#### QUOTED TEXT:
------------------------------------

What is Project Scope Management and Why is it Important?
It’s every project manager’s dream that the project goes on smoothly from initiation to completion, without delays and exceeding budgets. But, that rarely happens in reality.
Even if you discuss and plan out all the details in advance with all the stakeholders involved, there’s always something that changes the scope of the project during its course. In fact, scope creep is a huge concern for project managers, affecting 52% of the projects.
By managing the scope of the project, you can document everything required to achieve the project goal and avoid issues like scope creep. This process helps in deciding and controlling what is a part of the project and what isn’t.
What is project scope management?
Project scope management is a process that helps in determining and documenting the list of all the project goals, tasks, deliverables, deadlines, and budget as a part of the planning process. In project management, it is common for a big project to have modifications along the way.
With the scope in the project management defined right in the beginning, it becomes much easier for teams to manage and make the required changes.
How is project scope defined?
Project scope is a part of the planning process that documents specific goals, deliverables, features, and budgets. The scope document details the list of activities for the successful completion of the project.
The scope is defined by understanding the project requirements and the client’s expectations. The scope statement usually contains
- constraints and
Project scope statement
The project scope statement is also called scope document or the statement of work and it details all the boundaries of the project while also establishing the responsibilities of the team. It defines all the procedures that need to be followed for verifying and approving the finished work. The scope statement documentation gives team members a definitive guideline for making project-related decisions.
When documenting the scope of a project, team members and stakeholders have to be as specific as possible to avoid scope creep, a situation where some parts of the project end up taking more time and effort than initially discussed due to miscommunication or poor planning.
With effective project scope management, teams are able to ensure that the project is finished by the set deadlines and the final product aligns with the initial requirements.

------------------------------------

#### DATA BLOCK:
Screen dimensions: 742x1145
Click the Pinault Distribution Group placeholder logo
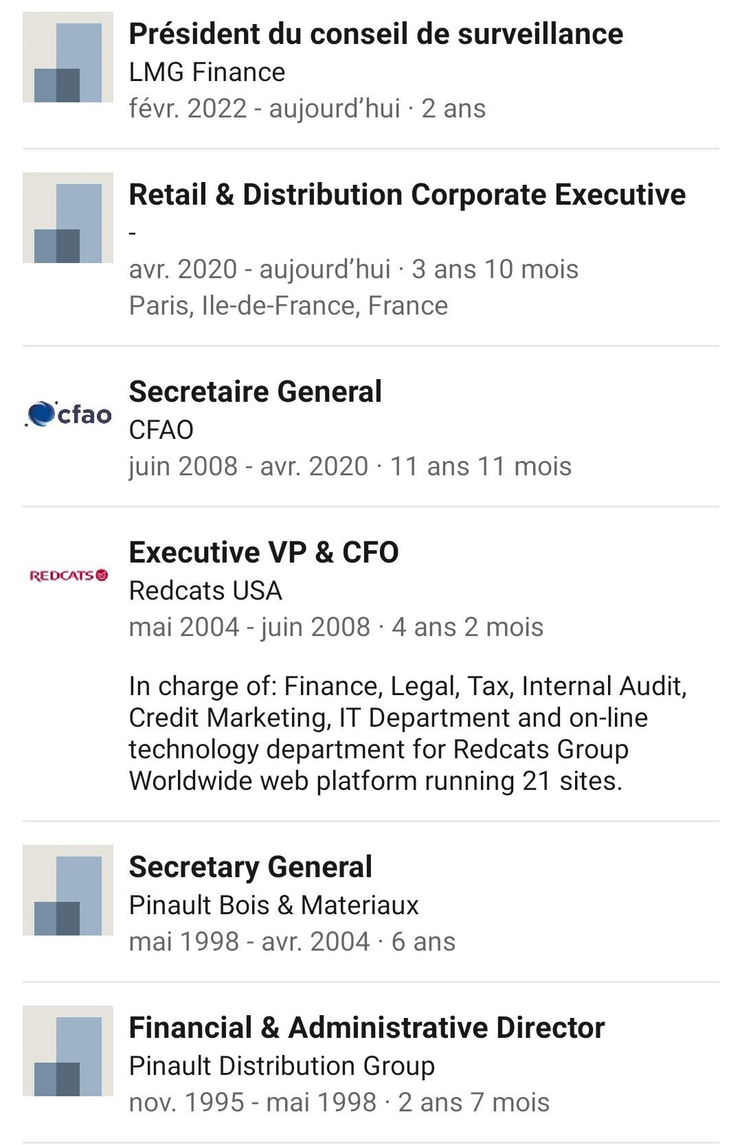pos(67,1051)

------------------------------------

#### GOAL A:
According to the project scope management article, what percentage of projects does scope creep affect?
#### GOAL B:
Extend the project scope management article with the passage that follows its final paragraph.

#### TASK RESULT A:
52% of projects

#### TASK RESULT B:
Importance of project scope management
For a project manager, managing the expectations of the stakeholders and clients is one of the most challenging tasks. With a definite project scope, managers can easily stay on track and ensure that all the deadlines are being followed throughout the project life cycle.
A well-defined project scope management helps avoid common issues like:
- Constantly changing requirements
- Pivoting the project direction when you are already mid-way
- Realizing that the final outcome isn’t what was expected
- Going over the discussed budget
- Falling behind the project deadlines
Effective project scope management gives a clear idea about the time, labor, and cost involved in the project. It helps to distinguish between what is needed and what isn’t needed for accomplishing the project.
Scope in project management also establishes the control factors of the project to address elements that might change during the project lifecycle.
Project scope management process
Let’s discuss the six process involved in accurately identifying the project scope management:
1. Planning scope management
In the first step, you create a scope plan document that you can refer to in the later stages. The document mainly helps in defining, managing, validating, and controlling the project’s scope.
- Detailed project scope statement
- Breakdown of all the project requirements
- Expected project deliverables
- Change control process
The document doesn’t have to be very detailed, it just has to fit the purpose. You can also use a previous project’s scope management plan as a reference for this.
2. Collecting requirements
The next step is to workout stakeholder requirements and expectations. You will be required to document all the project requirements, expectations, budgets, and deliverables through interviews, surveys, and focus groups.
This is a rather important step because more often than not, stakeholders can have unrealistic requirements or expectations and the project managers would be required to step in to find a solution that is acceptable by everyone from avoiding project delays.
At the end of the collection requirements stage, you should have the following:
- Functional as well as non-functional requirements
- Stakeholder requirements
- Business requirements
- Support and training requirements
- Project requirements
3. Defining the scope
At this step, you need to turn your requirements into a well-detailed description of the service or product that you are trying to deliver through the project. You will then have a project scope statement that you can then refer to throughout your project.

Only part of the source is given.